寮でしっかり復習すべきだったんだけど、魔法学の教科書はもらってない。授業をメモしたぐちゃぐちゃなノートしかなかった。さすがにこれで試験勉強は無理よね。
魔法学の教科書となる魔導書は貴重なものだからと、配付されなかった。図書館にあるらしいけど、引きこもっていた私は、大勢の人がいる場所には行く勇気がなかった。
◇◇◇
「ミカン様、初等科後期の座学は、どれから受けますかぁ?」
後期のオリエンテーションが終わって寮に戻るとき、侍女のサラがそう尋ねてきた。彼女も、私と一緒に真面目に勉強するつもりらしい。
「サラがうけたいのからでいいよ」
「わぁっ! ありがとうございます! じゃあ、どうしよっかなぁ。たくさんあるから困ってしまいます」
「えっ? たくさんあるの?」
「はい。選択できる科目は20種類以上追加されてますよぉ。必須科目もあるけど、前期と合わせて7科目以上の修了証をもらえれば、初等科卒業できるそうですよ。ユフィラルフ魔導学院の初等科って、条件が厳しいですねぇ」
「ん? ほかは、ちがうの?」
「初等科しかない学校だと、3科目のところが多いそうですよ」
「まほうって、むつかしいからかな?」
「むむ? あっ、だから、ユフィラルフ魔導学院の魔術科に入学できない人は、初等科から通うんですね。ミカン様、賢いです〜。サラは気付きませんでしたよぉ」
(いやいや、自分で気付いたじゃない)
サラは上機嫌で後期に追加された科目リストを眺めながら、校庭を歩く。歩きながら読むのは危ないと思うんだけど、ちゃんと石ころを避けて歩いている。視野が広いのかな。
サラは、ユフィラルフ魔導学院ではないけど、別の魔術学校を卒業してるみたい。普通なら授業の付き添いには、魔術学校に通ってない使用人を付けるそうだ。そうすることによって、使用人も学ぶことができる。
だけど、サラは私の専属侍女だからか、自分が付き添いをすると譲らなかったらしい。
(あっ、私を守る必要があるからかな)
この半年間、私はユフィラルフ魔導学院の敷地から出ていない。貴族専用の寮が校舎に一番近い場所なのは、安全のためだそうだ。
私に限らず、貴族の家に生まれた子は、いろいろなアクシデントに遭遇するらしい。私みたいに、後継候補でもないのに命を狙われることは少ないようだけど。
前期のオリエンテーションで会ったレオナードくんは、常に数人の護衛と一緒にいる。有力なシャーマンの息子だと聞いた。

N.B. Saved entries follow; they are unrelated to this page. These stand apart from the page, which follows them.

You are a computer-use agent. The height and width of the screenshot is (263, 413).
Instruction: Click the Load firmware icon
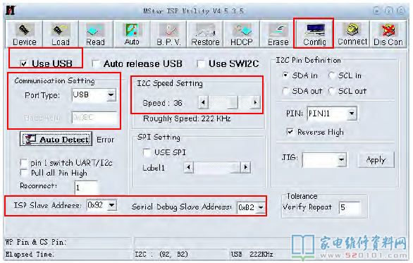tap(61, 35)
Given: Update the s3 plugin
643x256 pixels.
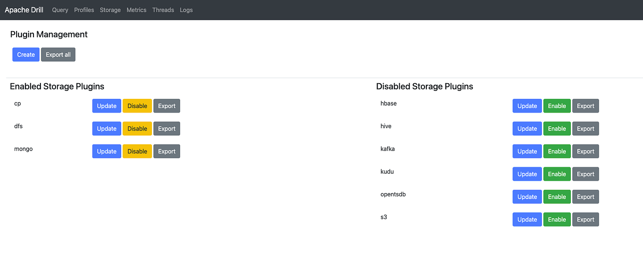Looking at the screenshot, I should pos(527,219).
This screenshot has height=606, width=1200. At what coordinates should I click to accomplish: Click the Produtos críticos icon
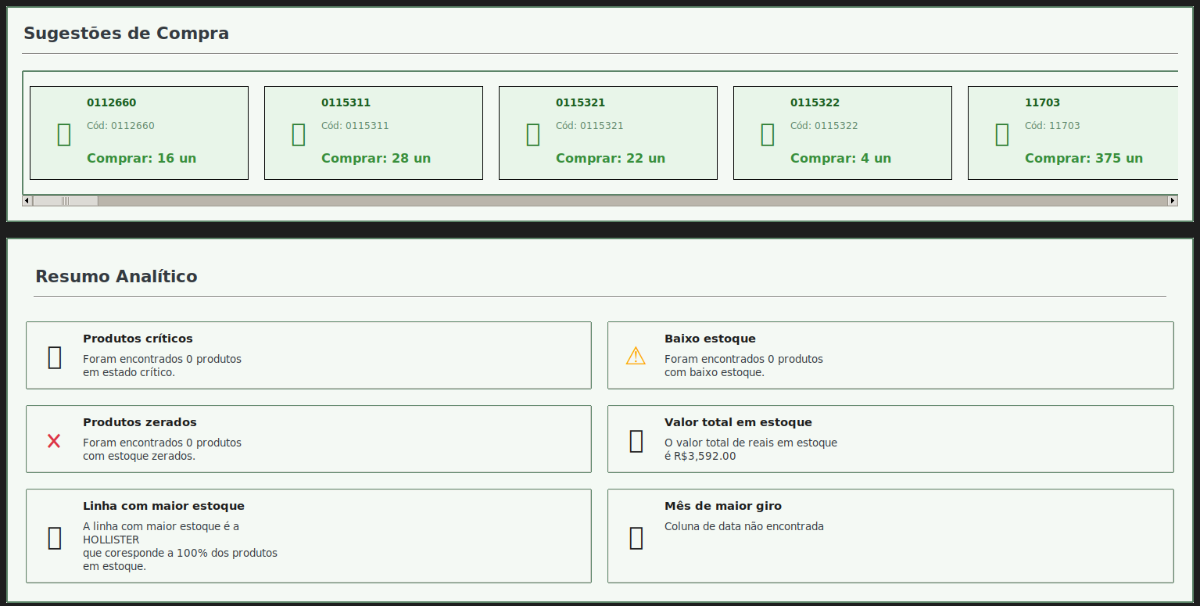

イチニーと呼ばれていた冒険者は、授業のとき、たまに見かけた。彼もレオナードくんの護衛のために、入学したのだと思う。名前を得るためだと言ってたけど、彼は魔法学も一発で合格していたもの。護衛のついでに、名前を得ようと考えたんじゃないかな?
◇◇◇
「ミカン! あぁ〜ん、制服のミカンも、とっても可愛いわぁ」
(えっ? エリザ?)
寮の自室に戻ると、私を待っていたエリザが飛びついてきた。きゅっと抱きしめる力が強い……。
「いたっ」
「ハッ! ごめんなさい。ついつい興奮してしまったわ。でも、もっとミカンを補充させてちょうだい」
少しだけ力が弱まった気はするけど、ひざまずいて私を抱きしめているエリザ。半年ぶりだもんね。
使用人も、エリザのこの反応には慣れていると思うけど……えっ? 時雨さん?
「おねえちゃま、やどのおねえさんが……」
エリザの過激なスキンシップに、時雨さんは目を見開いている。だけど、エリザは気にしないのね。
「あぁ、ミカン。彼女はシグレニさんというのよ。私よりも半年先輩みたい。彼女は春から3年生になっちゃったの。宿屋の娘さんだから、冒険者から得た情報をいろいろと知っている賢い人よ」
(エリザが、褒めた!)
「どうして、いっしょに?」
「それはね、シグレニさんからの提案なの。初等科の後期のオリエンテーションが終わる時間を調べていたら、一人で寮を訪れるのは避ける方がいいって」
エリザは納得しているみたいだけど、その理由がわからない。時雨さんに視線を移すと、ニッと笑っている。彼女が私に会うためなのかな?
私が首を傾げていたら、エリザがやっと私から離れた。
「ミカンは家名を名乗ってないわよね? それが賢明な判断よ。シャーマンは名前がわかるといろいろな術を使うことができるもの」
「えっ? うん」
「ふふっ。私が一人で訪ねるとバレるでしょう? でもシグレニさんが一緒なら、勧誘だと思われるから安心なのよ。すごいでしょ?」
(意味がわからない)
興奮して話すエリザ。こういうときの彼女って、肝心な部分が抜けてるのよね。